_TASK TO COMPLETE_: Every entry below should appear in the answer exactly as written, apart from the pictures.

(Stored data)
* * * * * * *

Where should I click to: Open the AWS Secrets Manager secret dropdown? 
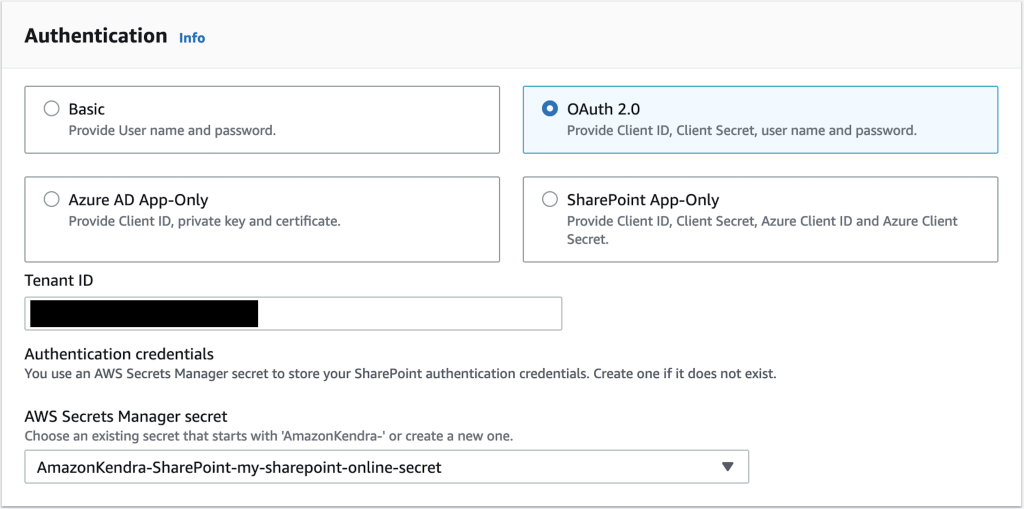pos(386,467)
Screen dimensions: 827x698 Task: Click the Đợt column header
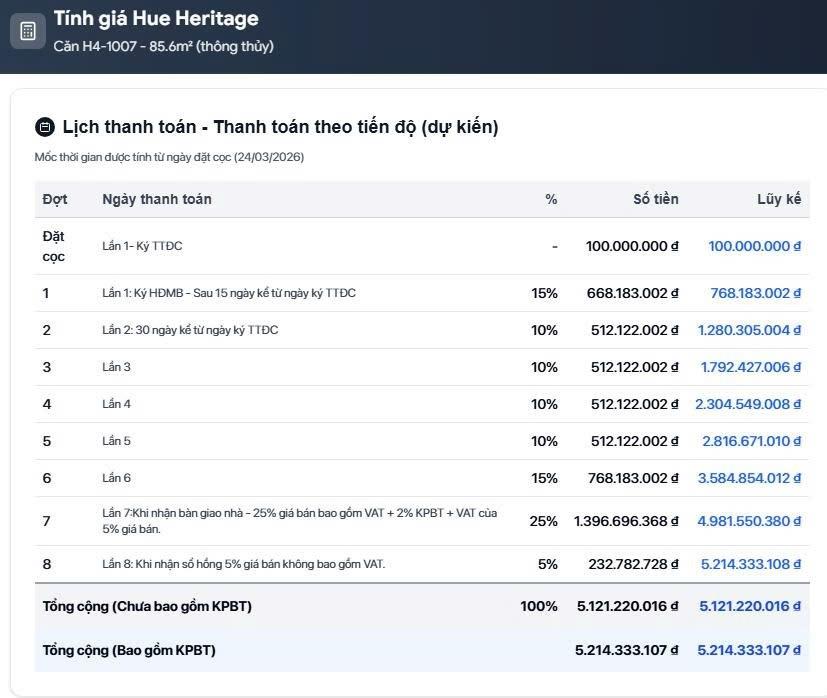click(55, 199)
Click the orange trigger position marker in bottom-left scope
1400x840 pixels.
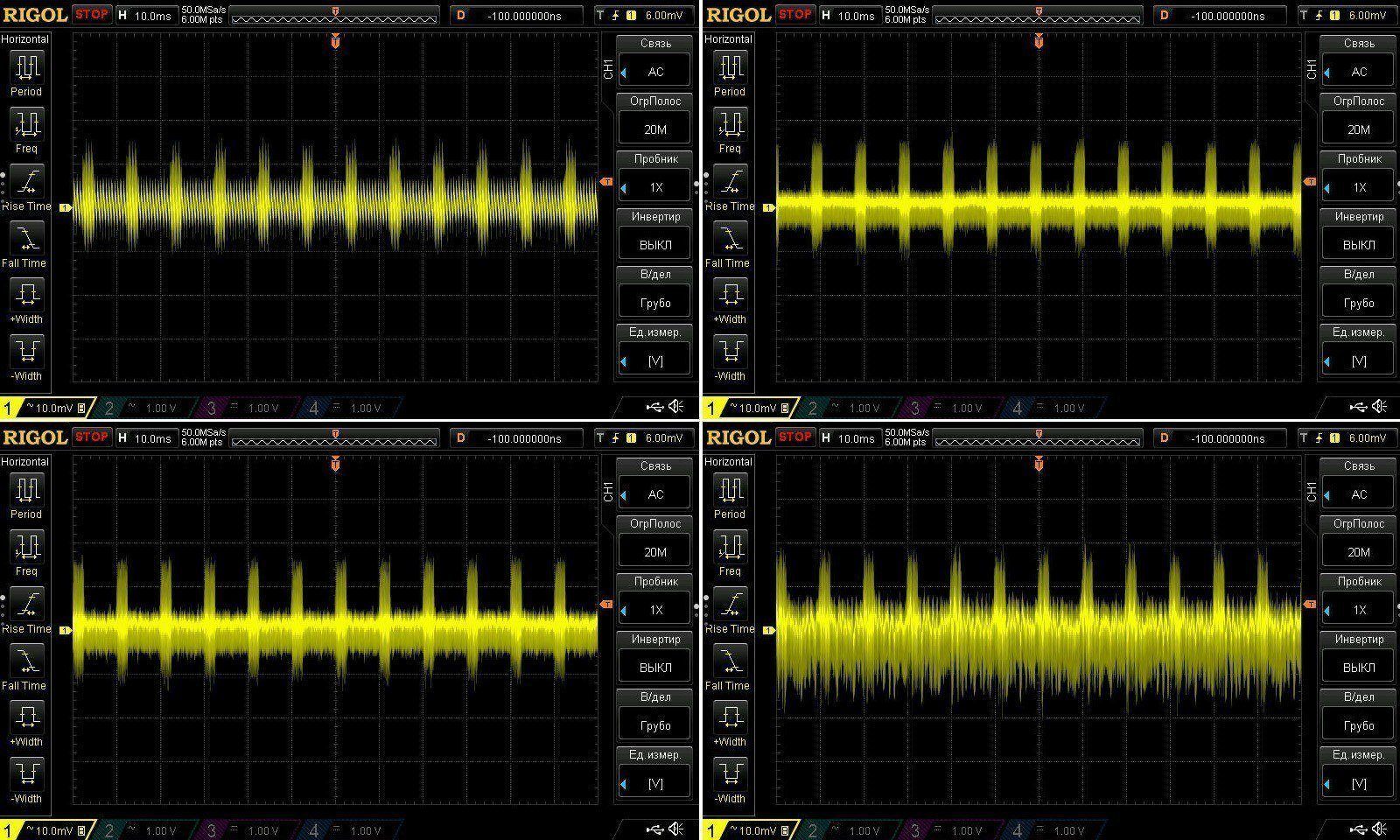(336, 464)
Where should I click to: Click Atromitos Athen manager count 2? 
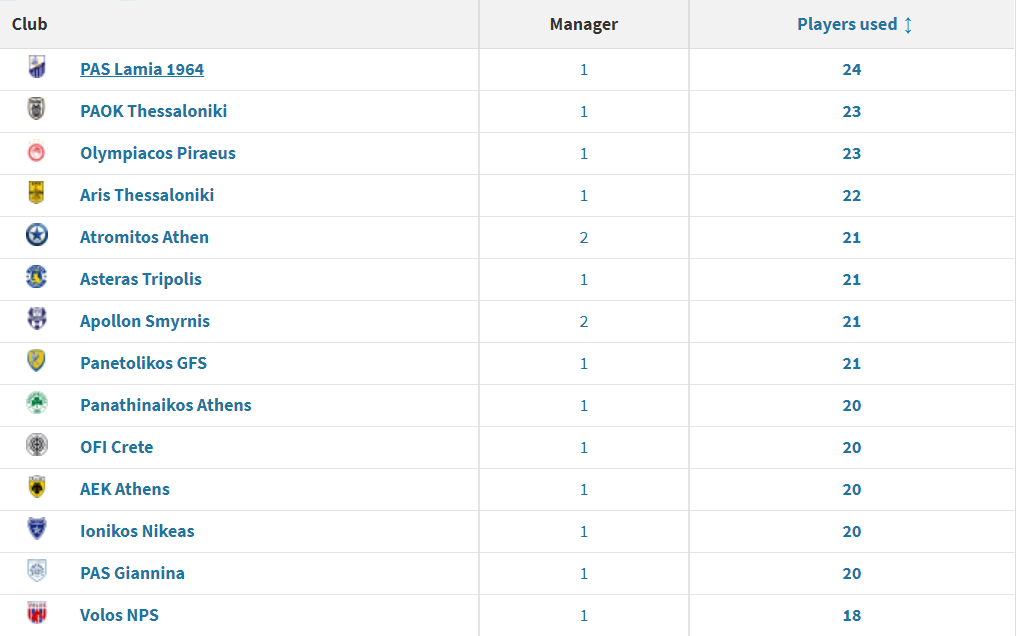[x=584, y=238]

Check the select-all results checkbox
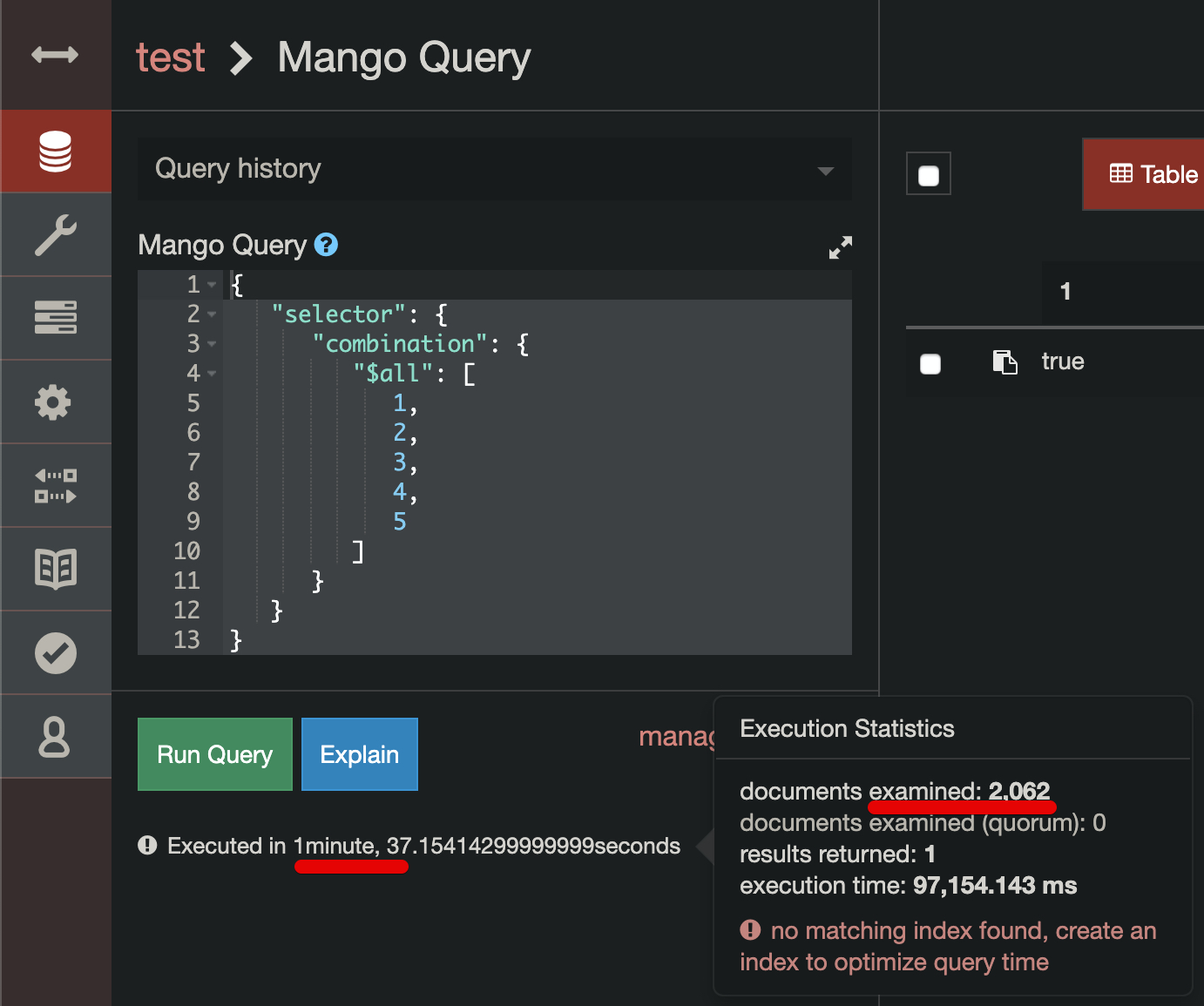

* * * * * * *

_FINISHED EXERCISE_:
Where should I click to: Open the AWS Secrets Manager secret dropdown? 
pos(386,467)
Screen dimensions: 827x698 Task: Click the Đợt column header
click(55, 199)
Click the orange trigger position marker in bottom-left scope
1400x840 pixels.
(336, 464)
Where should I click to: Click Atromitos Athen manager count 2? 
[x=584, y=238]

Check the select-all results checkbox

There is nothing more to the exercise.